Japanese racing team

TODA RACING Co., Ltd. is a Japanese automotive parts supplier and racing engine constructor. It also operates its own racing team.

==History==
Founded in 1971 by Yukio Toda. Since it was founded, the company has been tuning Honda engines, so it has a deep relationship with Honda, but it also tunes engines for Toyota, BMW, and other manufacturers. The company also actively sells aftermarket parts to general users. Since its founding, the company has supplied its own engines and chassis for junior formula races such as FJ1300 and FL500.

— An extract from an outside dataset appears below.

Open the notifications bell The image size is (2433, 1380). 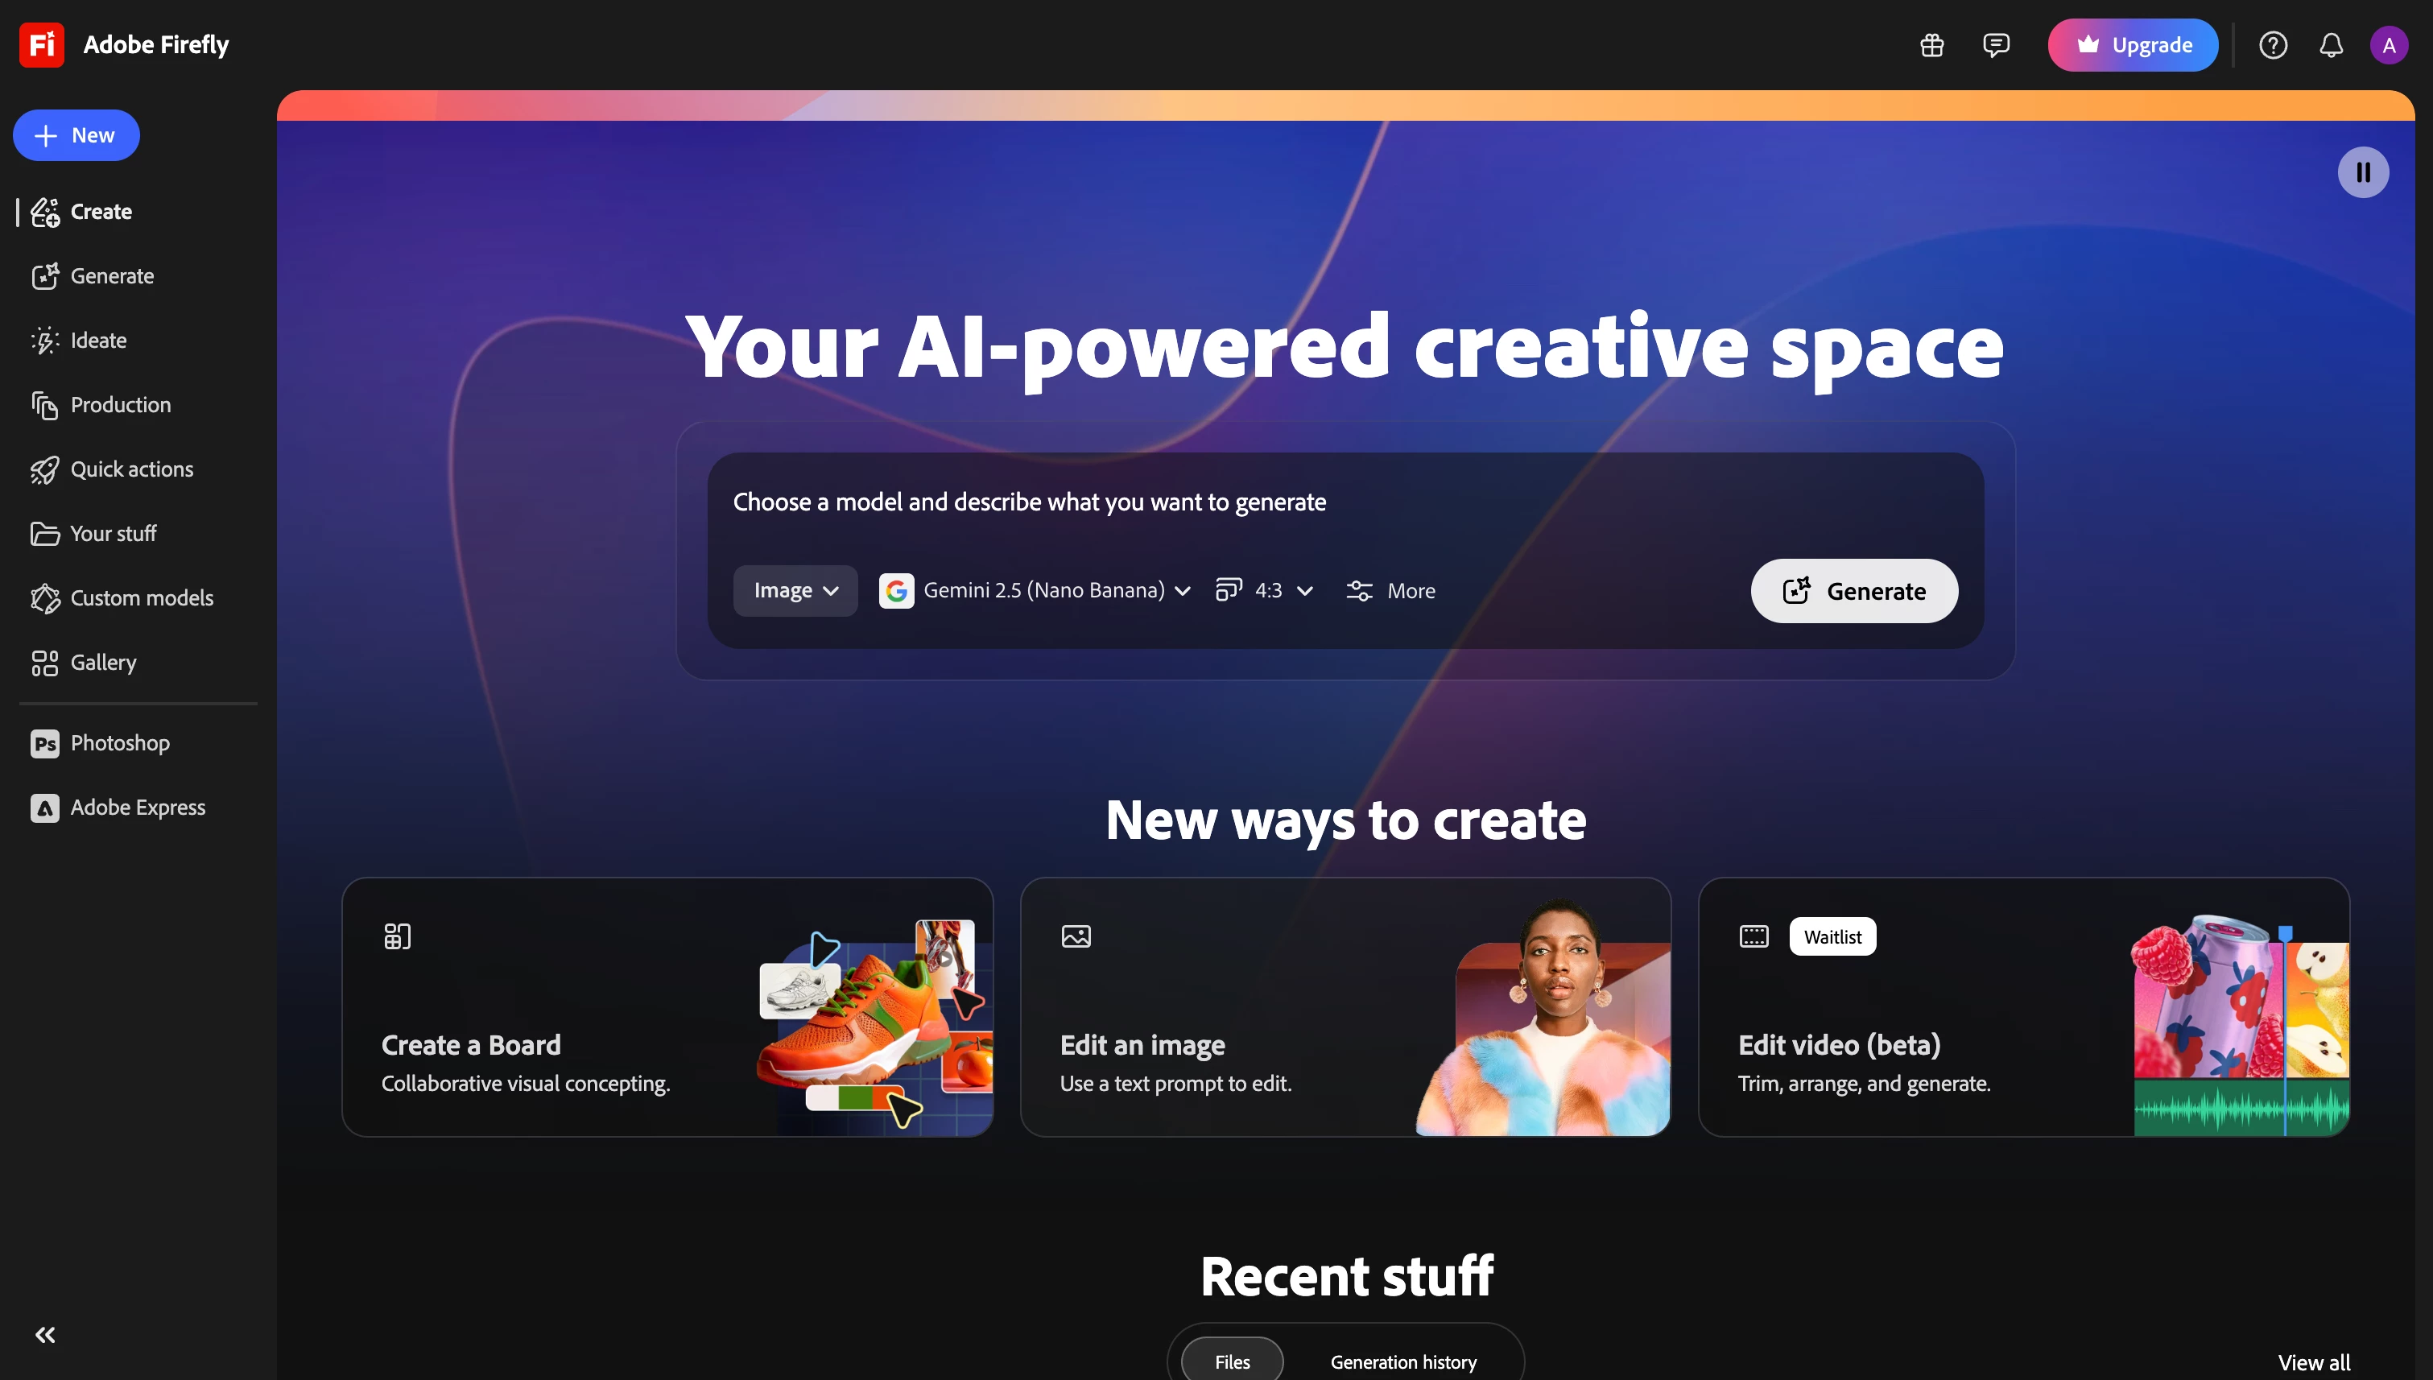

Since it began competing in the All-Japan F3 Championship with its own team in 1988, it has continued to compete intermittently to the present day, and has been competing for many years with TOM'S, DOME, INGING Motorsport, and others as a major user of the Mugen MF204 engine. In particular, since M-TEC the developer of the MF204 engine withdrew from All Japan F3 in 2007, the company has developed its own engines and participated in the race since 2008. Since 2013, it has participated in the Japanese F3 with its completely in-house engine, the TR-F301. But due to issues such as engine development costs, it has stopped participating with the TR-F301 at the end of 2020. In Super Formula Lights, TODA has used Siegfried Spiess Motorenbau GmbH engines before the series change into one-make engine from TOM'S.

During their Formula 3 & Super Formula Lights period, they have not won a single constructor title. But they have won many races from Tadasuke Makino, Toshiki Oyu, Ren Sato, Kakunoshin Ohta, and Syun Koide as their drivers.